Stroke Order
HSK 3 Radical: 己 3 strokes
Meaning: self
词组 · Compounds

📚 Character Story & Explanation

己 (jǐ)

Carved over 3,000 years ago on oracle bones, the earliest 己 looked like a coiled serpent or a tightly wound rope — three gentle, curved strokes suggesting something closed, contained, and inward-turning. Scholars believe it depicted a knotted cord or a stylized human torso viewed from behind, arms folded — a visual metaphor for 'the self as bounded, centered, and whole'. Over centuries, the curves simplified: the top stroke became a smooth hook, the middle a soft crescent, and the bottom a sweeping, grounded curve — retaining that sense of enclosure without literal figuration. By the seal script era, it had stabilized into the elegant, symmetrical 3-stroke shape we write today.
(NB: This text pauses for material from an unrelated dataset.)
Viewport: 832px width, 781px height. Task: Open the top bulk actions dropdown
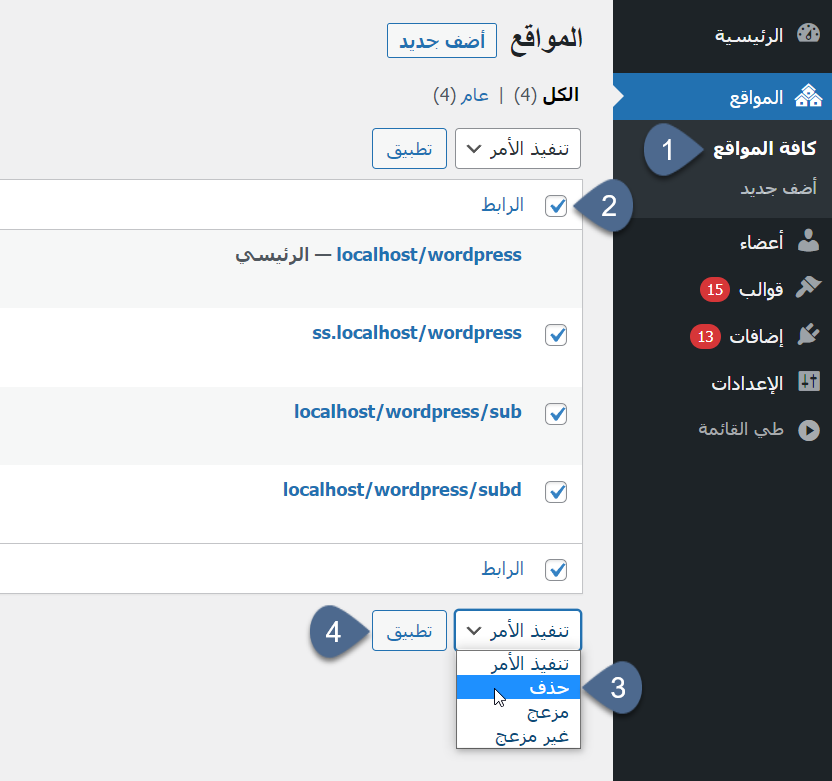pos(518,148)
This coil-to-self evolution wasn’t arbitrary. In ancient thought, 'self' wasn’t an open, expressive ego — it was a disciplined, circumscribed entity requiring cultivation. The Analects (12.1) urges '一日克己复礼,天下归仁焉' ('If for one day you restrain yourself and return to ritual, the world will ascribe benevolence to you'). Even the character’s radical is itself — 己 is its own radical, a rare case of a character housing its semantic core within its own form. Its visual closure mirrors its philosophical function: the self as both origin and boundary of moral action.

At its heart, 己 (jǐ) is the quiet anchor of Chinese selfhood — not flashy like 我 (wǒ, 'I'), but deeply reflexive and introspective. It’s the 'self' in 'by oneself', 'for oneself', or 'in one’s own way'. Think of it as the inner compass: unspoken, implicit, yet essential for expressing autonomy, effort, or perspective. Unlike English pronouns, 己 rarely stands alone; it clings to other characters like a suffix or appears in set phrases — you’ll almost never say *just* '己' in speech.
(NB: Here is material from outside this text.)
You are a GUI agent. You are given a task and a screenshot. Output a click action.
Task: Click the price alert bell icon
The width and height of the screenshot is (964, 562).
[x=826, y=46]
Grammatically, 己 shines in compound pronouns and reflexive constructions. Add it to 他 (tā, 'he') → 他自己 (tā zìjǐ, 'he himself'); pair it with 自 (zì, 'self') → 自己 (zìjǐ, 'oneself') — the most common word for 'myself/yourself/himself/etc.' at HSK 3. Notice: 自己 always refers back to the subject — no separate possessive form needed! Learners often overuse 我自己 ('wǒ zìjǐ') when context already implies 'I', or mistakenly treat 己 as a standalone noun ('I am 己?'). Nope — it’s a bound morpheme, like the '-self' in English, not a free word.
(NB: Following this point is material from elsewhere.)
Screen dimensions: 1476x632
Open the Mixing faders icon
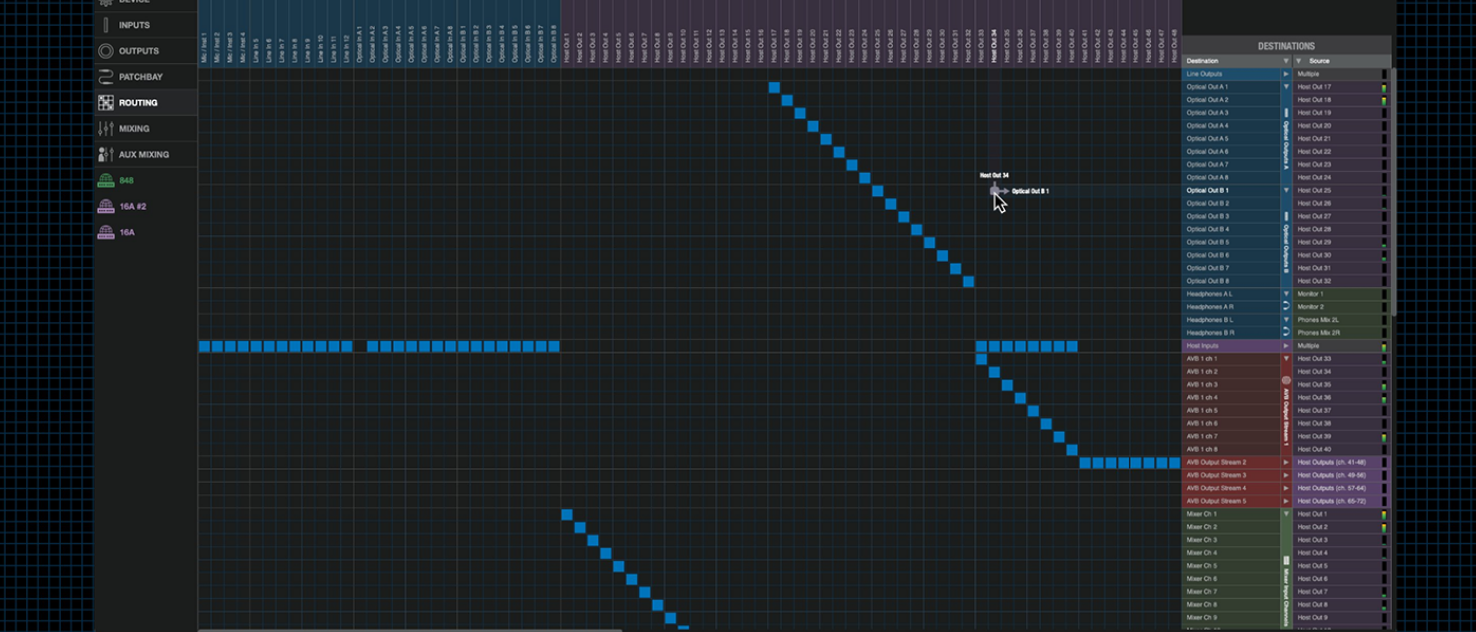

Culturally, 己 carries Confucian weight: in the Analects, '克己复礼' (kè jǐ fù lǐ) means 'restrain the self and return to ritual propriety' — self-cultivation as ethical duty. Also watch out for homophone traps: 己 (jǐ) sounds identical to 已 (yǐ, 'already') and 以 (yǐ, 'with/by'), but visually they’re worlds apart. Miswriting 己 as 已 in a sentence like 他自己 can turn 'he himself' into 'he already' — a tiny stroke, massive meaning shift!

💬 Example Sentences

Common Compounds

💡 Memory Tip

Imagine a snake (S-shaped stroke) curling around itself — 'Ji!' — coiling up into its own 'J' shape to guard its 'self'.